## SOURCE DOCUMENT
** START **
I’m drafting this post in the absolute thick of finals season. I don’t actually have time to eat or sleep, let alone make a Substack post. Unfortunately, Senioritis is a real and serious condition. And that’s something I never thought I’d say, because, in a very real way, I love school. I’ve spent the last year gushing about how extremely grateful I am for my Artsci education and how devastated I am that it’s ending. But now that classes are over and I’m just a few assignments away from graduation, I can’t seem to keep my mind on track. As sad as I am to move on, I can’t take my mind off all the free time I’m going to have this summer. I can’t stop fantasizing about how I’m going to spend it.
So, here are some books I’m hoping to read this summer and a little about why I want to read them! Hopefully writing out this list will keep me satisfied until I actually finish my degree. Now, without further ado…
(1) Like Love: Essays and Conversations, Maggie Nelson
This one is an absolute must. If you know me (and, if you’re reading this, you do), you probably know that I’ve been on a bit of a Maggie Nelson kick this year. After reading her essay “The Ballad of Sexual Optimism” for a paper last semester, I was immediately pulled into the Maggie Nelson Literary Universe. Over reading week, I read Bluets and The Argonauts in rapid succession, and they both made me cry.
I still have a ton of older Maggie Nelson books to catch up on, as a relatively new fan, but that doesn’t make it any less exciting that she’s just released a new book – and a book about love, too! I think I will be buddy reading this with Sanjana this summer, so maybe there will be a post about it to come. Stay tuned!
(2) So Late in the Day: Stories of Women and Men, Claire Keegan
A hard launch for those of you who don’t know already: I’m going to school in Dublin next year, to get a Masters in literature.
** END **
[Data for locating words and elements]
** START **
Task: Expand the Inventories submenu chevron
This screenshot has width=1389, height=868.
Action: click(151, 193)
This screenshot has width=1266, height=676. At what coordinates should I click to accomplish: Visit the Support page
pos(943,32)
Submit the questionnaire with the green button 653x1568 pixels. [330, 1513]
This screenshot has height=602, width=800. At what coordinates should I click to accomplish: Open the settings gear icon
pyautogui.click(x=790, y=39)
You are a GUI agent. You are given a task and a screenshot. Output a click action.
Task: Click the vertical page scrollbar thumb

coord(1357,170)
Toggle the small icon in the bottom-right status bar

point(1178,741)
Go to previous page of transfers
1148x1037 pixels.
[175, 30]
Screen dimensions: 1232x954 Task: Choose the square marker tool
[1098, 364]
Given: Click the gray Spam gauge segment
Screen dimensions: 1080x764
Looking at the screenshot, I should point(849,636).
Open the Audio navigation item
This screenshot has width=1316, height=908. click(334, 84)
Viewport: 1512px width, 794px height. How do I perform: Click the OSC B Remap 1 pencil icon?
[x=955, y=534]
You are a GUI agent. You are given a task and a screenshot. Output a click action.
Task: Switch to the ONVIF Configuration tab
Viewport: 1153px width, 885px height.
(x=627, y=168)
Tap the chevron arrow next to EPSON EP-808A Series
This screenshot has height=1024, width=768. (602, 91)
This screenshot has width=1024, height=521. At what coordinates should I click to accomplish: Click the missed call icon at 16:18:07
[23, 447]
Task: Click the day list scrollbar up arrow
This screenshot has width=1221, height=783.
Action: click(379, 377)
** END **
## CHALLENGES
A: Please duplicate the passage from the summer reading post, everything from "I’m drafting this" down to "to spend it.".
B: Answer these questions using the summer reading post:
(i) Which Maggie Nelson essay did the writer read for a paper last semester?
(ii) Which two books did the writer read over reading week?
(iii) In what city will the writer go to school next year?

## THE RESULTS
A:
I’m drafting this post in the absolute thick of finals season. I don’t actually have time to eat or sleep, let alone make a Substack post. Unfortunately, Senioritis is a real and serious condition. And that’s something I never thought I’d say, because, in a very real way, I love school. I’ve spent the last year gushing about how extremely grateful I am for my Artsci education and how devastated I am that it’s ending. But now that classes are over and I’m just a few assignments away from graduation, I can’t seem to keep my mind on track. As sad as I am to move on, I can’t take my mind off all the free time I’m going to have this summer. I can’t stop fantasizing about how I’m going to spend it.

B:
(i) "The Ballad of Sexual Optimism"
(ii) Bluets and The Argonauts
(iii) Dublin